1 Assistant Professor, VIT University, Vellore, India
2Research Scholar, VIT University, Vellore, India
Online published on 21 November, 2017.
The discussion on small and medium enterprises is rather ritualistic in India. The litany of positives as often been used as a cover up. But the picture of SMEs at the end of 2005 remains rather blurred. Two critical areas however stand out-SSI credit and micro finance. Both areas have significance, not simply by their strategic importance, but in practice, from their back ended relationship. There has been significant debate on the contribution of the micro finance movement. This movement in India, despite its social relevance, is yet to build economic rationale. The bandwagon effect of micro finance is such that targeted lending by commercial banks has got equated with micro finance.

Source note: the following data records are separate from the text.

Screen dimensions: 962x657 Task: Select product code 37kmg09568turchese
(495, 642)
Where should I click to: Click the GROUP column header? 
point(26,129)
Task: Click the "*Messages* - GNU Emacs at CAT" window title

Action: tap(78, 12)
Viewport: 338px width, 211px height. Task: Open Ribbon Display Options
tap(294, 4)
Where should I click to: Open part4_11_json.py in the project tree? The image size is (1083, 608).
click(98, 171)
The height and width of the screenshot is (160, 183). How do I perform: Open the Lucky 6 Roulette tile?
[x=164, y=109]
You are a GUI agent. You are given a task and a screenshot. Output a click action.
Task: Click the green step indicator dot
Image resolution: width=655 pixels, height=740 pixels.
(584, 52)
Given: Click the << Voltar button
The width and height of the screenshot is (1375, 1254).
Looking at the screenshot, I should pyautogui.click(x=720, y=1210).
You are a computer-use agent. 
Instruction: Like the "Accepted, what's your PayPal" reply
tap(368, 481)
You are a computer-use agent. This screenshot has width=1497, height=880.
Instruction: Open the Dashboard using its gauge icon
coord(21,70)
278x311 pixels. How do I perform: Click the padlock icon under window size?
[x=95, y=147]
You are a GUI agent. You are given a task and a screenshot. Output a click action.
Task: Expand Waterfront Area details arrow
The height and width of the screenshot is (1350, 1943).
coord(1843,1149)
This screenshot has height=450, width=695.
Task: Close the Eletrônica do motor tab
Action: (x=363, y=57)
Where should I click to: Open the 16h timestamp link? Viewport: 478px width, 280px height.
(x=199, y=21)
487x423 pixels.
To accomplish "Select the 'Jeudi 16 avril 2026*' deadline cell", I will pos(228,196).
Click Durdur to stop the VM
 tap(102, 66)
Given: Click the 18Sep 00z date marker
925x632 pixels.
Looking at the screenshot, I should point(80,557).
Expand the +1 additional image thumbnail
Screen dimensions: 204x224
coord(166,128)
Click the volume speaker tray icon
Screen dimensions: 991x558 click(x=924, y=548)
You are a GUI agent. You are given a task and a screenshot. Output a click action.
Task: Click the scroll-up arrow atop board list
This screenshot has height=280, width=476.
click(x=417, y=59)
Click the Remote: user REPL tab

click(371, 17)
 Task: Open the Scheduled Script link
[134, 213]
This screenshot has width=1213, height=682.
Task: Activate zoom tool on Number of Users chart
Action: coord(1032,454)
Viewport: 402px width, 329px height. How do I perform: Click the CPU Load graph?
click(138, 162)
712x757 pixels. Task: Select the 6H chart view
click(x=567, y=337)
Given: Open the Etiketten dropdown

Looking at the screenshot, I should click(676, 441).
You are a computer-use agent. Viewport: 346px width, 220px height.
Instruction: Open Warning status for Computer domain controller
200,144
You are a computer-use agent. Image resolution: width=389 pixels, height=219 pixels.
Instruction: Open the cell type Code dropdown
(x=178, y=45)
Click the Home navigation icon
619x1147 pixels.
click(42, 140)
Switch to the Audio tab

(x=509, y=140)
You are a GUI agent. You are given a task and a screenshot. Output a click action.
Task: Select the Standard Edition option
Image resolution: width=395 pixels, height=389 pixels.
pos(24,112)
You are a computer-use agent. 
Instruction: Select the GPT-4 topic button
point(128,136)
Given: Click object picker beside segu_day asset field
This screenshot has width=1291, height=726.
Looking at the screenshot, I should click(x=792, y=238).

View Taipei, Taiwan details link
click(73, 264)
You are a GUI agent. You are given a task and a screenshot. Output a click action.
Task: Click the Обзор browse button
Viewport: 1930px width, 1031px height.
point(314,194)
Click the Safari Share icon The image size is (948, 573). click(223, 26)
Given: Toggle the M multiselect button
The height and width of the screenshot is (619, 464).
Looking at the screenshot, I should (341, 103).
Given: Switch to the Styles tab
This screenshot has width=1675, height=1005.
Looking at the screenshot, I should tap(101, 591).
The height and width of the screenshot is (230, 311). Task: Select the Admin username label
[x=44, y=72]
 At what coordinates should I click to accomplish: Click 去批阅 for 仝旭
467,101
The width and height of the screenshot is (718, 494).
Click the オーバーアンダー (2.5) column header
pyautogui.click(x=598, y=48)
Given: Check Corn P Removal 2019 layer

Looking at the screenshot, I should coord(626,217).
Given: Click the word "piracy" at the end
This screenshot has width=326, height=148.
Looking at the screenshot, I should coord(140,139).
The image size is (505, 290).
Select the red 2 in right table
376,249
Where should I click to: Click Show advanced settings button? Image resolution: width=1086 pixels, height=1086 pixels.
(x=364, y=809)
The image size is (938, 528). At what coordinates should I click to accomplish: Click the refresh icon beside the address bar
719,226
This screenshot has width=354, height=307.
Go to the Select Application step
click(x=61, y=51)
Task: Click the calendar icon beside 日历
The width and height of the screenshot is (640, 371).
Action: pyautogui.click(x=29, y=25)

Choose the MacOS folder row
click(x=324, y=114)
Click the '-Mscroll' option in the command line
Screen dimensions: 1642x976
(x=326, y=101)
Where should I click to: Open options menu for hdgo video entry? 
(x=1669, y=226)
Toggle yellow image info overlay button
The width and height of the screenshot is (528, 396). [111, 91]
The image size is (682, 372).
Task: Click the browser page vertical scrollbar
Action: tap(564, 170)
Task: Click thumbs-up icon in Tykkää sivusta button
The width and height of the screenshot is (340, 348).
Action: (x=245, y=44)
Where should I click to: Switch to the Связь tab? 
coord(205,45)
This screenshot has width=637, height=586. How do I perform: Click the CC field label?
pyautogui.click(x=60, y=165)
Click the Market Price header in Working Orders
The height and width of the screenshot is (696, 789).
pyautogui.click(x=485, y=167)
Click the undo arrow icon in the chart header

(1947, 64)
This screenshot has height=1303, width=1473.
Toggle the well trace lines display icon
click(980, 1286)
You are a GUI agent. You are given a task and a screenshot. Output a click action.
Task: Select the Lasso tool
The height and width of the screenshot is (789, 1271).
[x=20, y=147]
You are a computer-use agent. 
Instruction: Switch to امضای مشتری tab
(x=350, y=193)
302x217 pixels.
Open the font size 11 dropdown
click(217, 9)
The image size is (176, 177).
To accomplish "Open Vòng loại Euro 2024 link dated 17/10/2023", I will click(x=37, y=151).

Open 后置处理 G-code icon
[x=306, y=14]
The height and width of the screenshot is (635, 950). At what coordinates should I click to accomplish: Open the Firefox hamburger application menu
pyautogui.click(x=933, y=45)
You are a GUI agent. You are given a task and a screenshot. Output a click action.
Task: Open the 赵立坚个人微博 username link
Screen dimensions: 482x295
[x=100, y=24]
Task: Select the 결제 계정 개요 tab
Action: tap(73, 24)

The government has announced several policies for Small and Medium Enterprises/Industries in the wake of the removal of Quantitative Restrictions as the WTO requires. It has decided to maintain the Foreign Direct Investment (FDI) limit for Small and Medium Enterprises/Industries at 24 per cent (not raise the limit as recommended by the study group), retain export obligations for large units producing items reserved for Small and Medium Enterprises/Industries (at 50 per cent), continue with the price preference policy for Small and Medium Enterprises/Industries, and finally set up a technology, up gradation and modernization fund. Through this paper an attempt was made to evaluate the economic reforms which were made for the SMEs.